Después de la Acción Católica y de su gran época de formador, el padre Hurtado se dedica a sus dos grandes obras sociales, el Hogar de Cristo (1944) en el lado de la asistencia social y la ASICH (1947) en su empeño por construir un sindicalismo católico, que inevitablemente debía colaborar en algún plano con comunistas y socialistas y denunciar la injusticia ya no solamente de la pobreza, sino también de la desigualdad social.
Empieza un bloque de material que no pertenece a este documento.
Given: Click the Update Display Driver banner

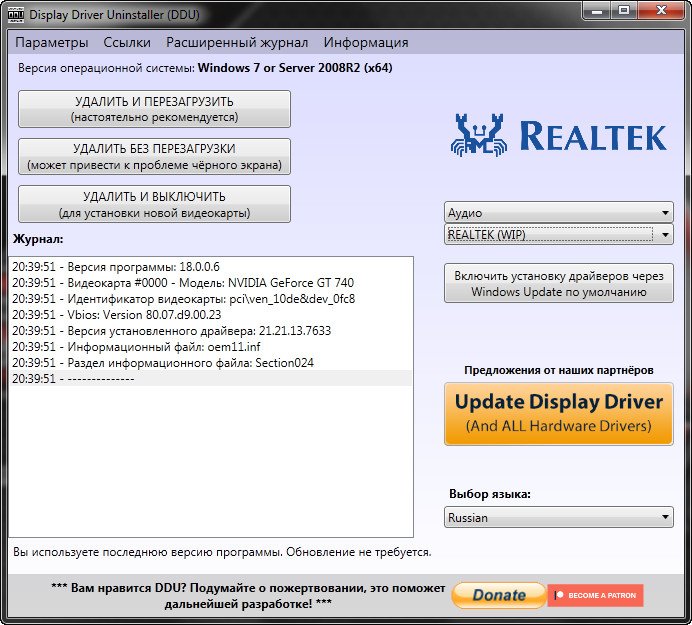Looking at the screenshot, I should click(558, 413).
Una visita a Estados Unidos le sorprende por el alcance de la obra social del catolicismo norteamericano (que comprende hospitales y colegios más que hospicios) y el enorme compromiso laical con el financiamiento, dirección y administración de estas obras. Una visita a las obras sociales francesas, por su parte, le permite conocer la experiencia obrera de los hermanitos de Jesús (la obra fundada por el padre Voillaume bajo inspiración de Charles de Foucault), cuya espiritualidad lo dejó hondamente impresionado al punto de conseguir poco antes de morir que los primeros hermanitos franceses se instalaran en la población Los Nogales, al frente del Hogar de Cristo. La minuta que dejó sobre lo que llamaba “encarnación obrera”, con sus ventajas y desventajas, es un documento de honda teología cristiana.
El examen de la obra del padre Hurtado también es de interés en el libro del padre Castellón, sobre todo con ¿Es Chile un país católico? (1941), su libro más impactante y probablemente la obra más influyente en la literatura católica del siglo pasado, y luego con Humanismo Social (1947), el mejor compendio de doctrina social que hubo en aquellos años en que se formaban las bases del movimiento social católico y de la democracia cristiana. Los últimos meses del padre Hurtado –una vida truncada en la plenitud de sus fuerzas y una muerte aceptada con alegría y resignación que da testimonio de una fe vibrante y poderosa– están relatados con delicadeza y emoción. El padre Hurtado murió en olor de santidad, reconocido unánimemente en todos los rincones sociales y políticos como un hombre excepcional, una verdadera visita de Dios en un país modesto y pequeño, una buena noticia para los pobres y un llamado indeleble para la conciencia de todos los católicos chilenos.